MARVEL KNIGHTS SPIDER-MAN: Volume 3 THE LAST STAND
By Mark Millar, Terry & Rachel Dodson and Frank Cho (Marvel Comic)
ISBN 0-7851-1676-1

The Marvel Knights imprint is pretty much credited with saving “the House of Ideas” after the near disastrous financial collapse of the mid-1990’s. It’s become a watchword for edgier, more worldly-wise, almost tongue-in-cheek material aimed at an older, more discerning fan. There are one or two stinkers, but generally this has produced a better quality of story, more accessible to new and/or older readers. The three books here comprise one extended adventure, blending that real-world sensibility with the truly bizarre continuity that had grown around Marvel’s most over-exposed character.

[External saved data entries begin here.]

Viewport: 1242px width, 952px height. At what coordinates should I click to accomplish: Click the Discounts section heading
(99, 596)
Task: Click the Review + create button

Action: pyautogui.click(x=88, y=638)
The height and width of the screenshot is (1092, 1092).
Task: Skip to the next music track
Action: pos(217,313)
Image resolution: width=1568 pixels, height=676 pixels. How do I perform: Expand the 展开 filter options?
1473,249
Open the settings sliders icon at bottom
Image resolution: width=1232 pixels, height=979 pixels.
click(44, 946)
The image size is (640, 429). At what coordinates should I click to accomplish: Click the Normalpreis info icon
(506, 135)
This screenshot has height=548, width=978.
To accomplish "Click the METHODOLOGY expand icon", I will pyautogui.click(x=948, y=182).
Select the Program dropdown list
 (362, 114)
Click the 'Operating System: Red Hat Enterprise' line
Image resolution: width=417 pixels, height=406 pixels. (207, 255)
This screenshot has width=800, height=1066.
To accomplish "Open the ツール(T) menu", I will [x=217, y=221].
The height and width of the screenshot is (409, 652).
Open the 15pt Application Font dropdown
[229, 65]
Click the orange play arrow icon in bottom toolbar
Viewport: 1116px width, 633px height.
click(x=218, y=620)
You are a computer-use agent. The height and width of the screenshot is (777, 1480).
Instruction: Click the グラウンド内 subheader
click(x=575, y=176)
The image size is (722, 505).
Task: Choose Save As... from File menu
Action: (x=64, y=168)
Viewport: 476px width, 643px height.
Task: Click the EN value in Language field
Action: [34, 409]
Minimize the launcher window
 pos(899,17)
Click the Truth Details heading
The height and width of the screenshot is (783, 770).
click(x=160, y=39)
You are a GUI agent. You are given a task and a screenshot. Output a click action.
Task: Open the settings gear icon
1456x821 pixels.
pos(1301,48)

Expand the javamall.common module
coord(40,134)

After yet another defeat for the Green Goblin (who has known Spider-Man’s secret identity since the earliest days of the hero’s career), which has lead to that villain’s actual incarceration for a change, our hero gets a mysterious phone call that literally changes his life in an instant. The mystery caller knows all Peter Parker’s secrets, and moreover, has kidnapped his beloved Aunt May. All Parker’s loved ones are at risk and someone out there has an irresistible hold over Spider-Man. He can’t even be sure that she’s even still alive, a notion that becomes increasingly real as the weeks pass with no word.

In a protracted search through the far corners of the Marvel Universe the increasingly desperate hero encounters old friends and a veritable legion of old foes who aren’t the clowns and bozos he – and we – were used to anymore. By the end of the saga our view of the status quo is utterly changed, and the world is a much darker and cynical place.

Sharp, edgy and funny scripting is wonderfully blended with the hyper-realistic illustration of the Dodsons and Frank Cho for a harsh and vivid revitalisation of many of the web-slingers greatest foes to produce an epic romp that is ideal to jump on or jump back to the amazing world of Spider-Man. However this should always have been one volume, not three. Maybe Marvel can rectify that error with the next imprint.

© 2004, 2005 Marvel Characters, Inc. All Rights Reserved.

Peach Fuzz vol 1

By Lindsay Cibos & Jared Hodges (Tokyopop)
ISBN: 1-5953-259-9

Amanda is a little girl who wants a pet. After much doing of that thing kids do, her cost-conscious mother finally surrenders to the inevitable and lets her get a baby ferret from a somewhat downbeat pet store.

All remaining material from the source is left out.